The worst droughts to have ravaged Kenya in 150 years
By Amos Kareithi
| September 13th 2021
What a toxic cocktail: Pandemic, drought, and then elections! These are the realities that Kenya is grappling with as it trudges from one doomed option to another. It is like holding the tail of a tiger as one navigates between a blazing inferno and severe hunger pangs.
As you read this, more than two million Kenyans will be desperately looking for food. They are victims of widespread drought which has ravaged 12 out of 47 counties occasioned by rain failure.
Sadly, this is not the first time the country's collective stomach is rumbling from the pangs of life-threatening hunger. Millions in the past have succumbed to similar starvation.
Researchers have written numerous reports graphically capturing the cyclic suffering of Kenyans for 150 years. Some scholars have chronicled 13 of the worst droughts witnessed between 1898 and 1984. Reports also show that all parts of the country have previously suffered from this calamity.

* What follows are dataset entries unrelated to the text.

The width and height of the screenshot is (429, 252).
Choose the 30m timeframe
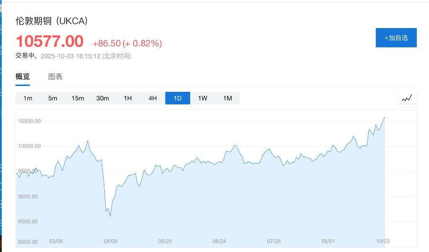[x=103, y=98]
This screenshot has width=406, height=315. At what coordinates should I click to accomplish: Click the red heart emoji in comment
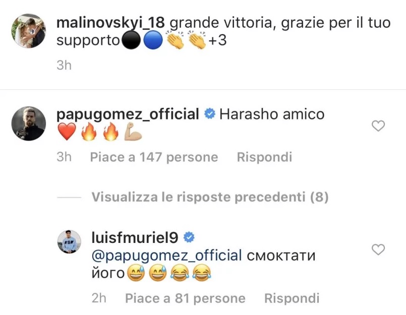(67, 131)
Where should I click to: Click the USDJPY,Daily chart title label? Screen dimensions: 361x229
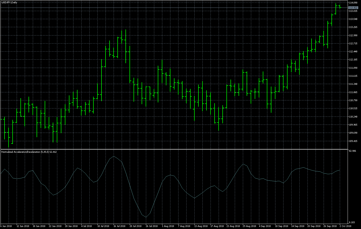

One of the worst droughts was witnessed in 1898 as it swept across Central and Eastern provinces as well as parts of Rift Valley. This apocalyptic phenomenon was assisted by an outbreak of rinderpest, smallpox and locusts which decimated livestock and human population.

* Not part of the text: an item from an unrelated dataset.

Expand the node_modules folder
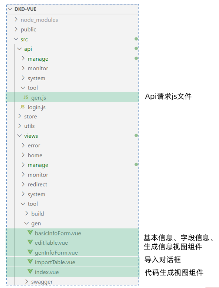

This coincided with the advent of colonialism, the building of the railway and inter-tribe clashes triggered by a need to restock the animals wiped out by lack of pasture and diseases. It is estimated that the drought wiped out between 25-75 per cent of the population.

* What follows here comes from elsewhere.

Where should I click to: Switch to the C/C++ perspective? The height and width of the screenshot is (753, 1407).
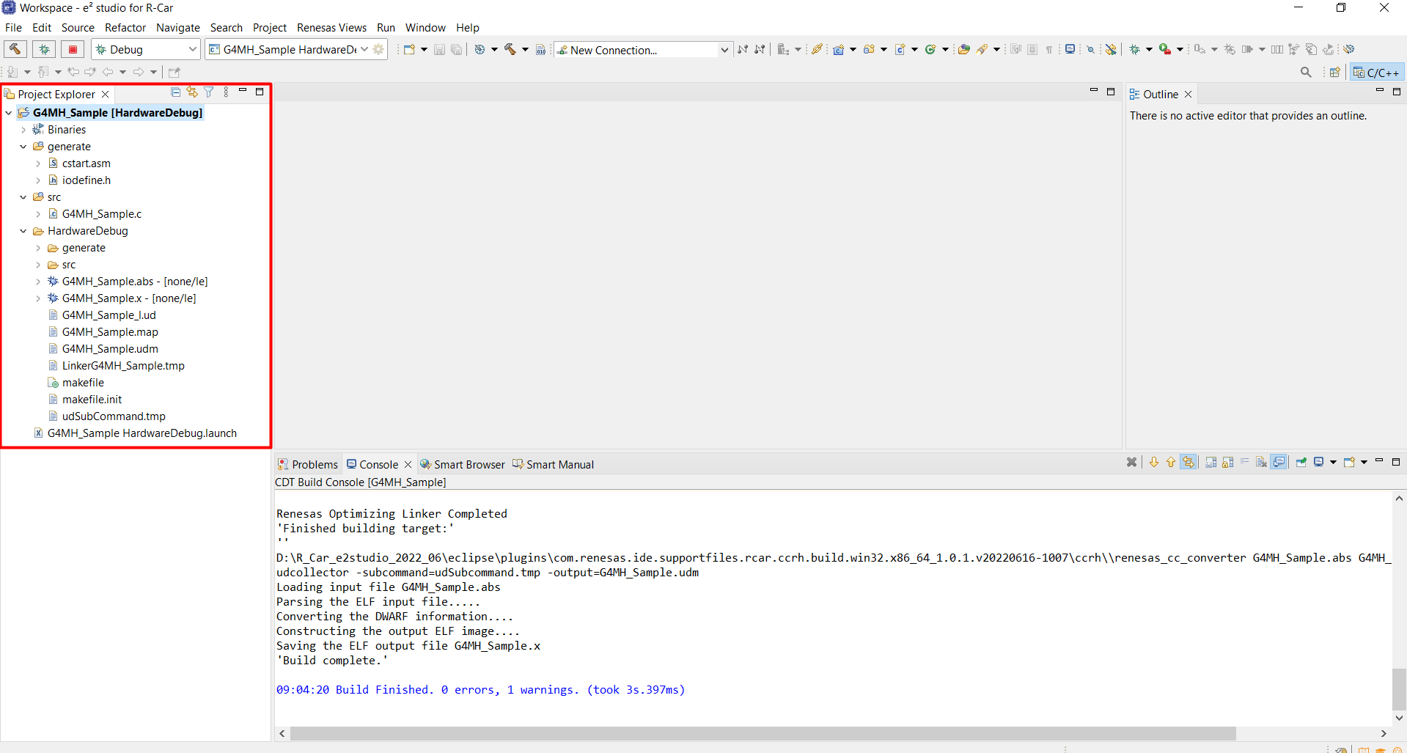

One research firm, Statista, estimates that a series of famines and epidemics in the late 1800s resulted in the death of over half the population of the country.
Other droughts between 1942 and 1944 accentuated by rinderpest and smallpox, invasion of locusts, and the second World War made lives unbearable. Whatever little food was squeezed out of resilient crops was snatched up by the troops engaged in the war.
Earlier in 1918 as the First World War was nearing its close, the Spanish Flu combined forces with a debilitating drought to claim almost 5.5 per cent of the population.
A grimmer picture of modern times is painted by a 1996 Word Bank report which showed that the 1984-1985 famine in Ethiopia affected eight million people and ultimately killed a million.
Although this famine united the world against the famine and galvanised musicians to jointly release a hit song, “We are the World,” Africa is yet to learn how to tame these calamities which claim millions of lives.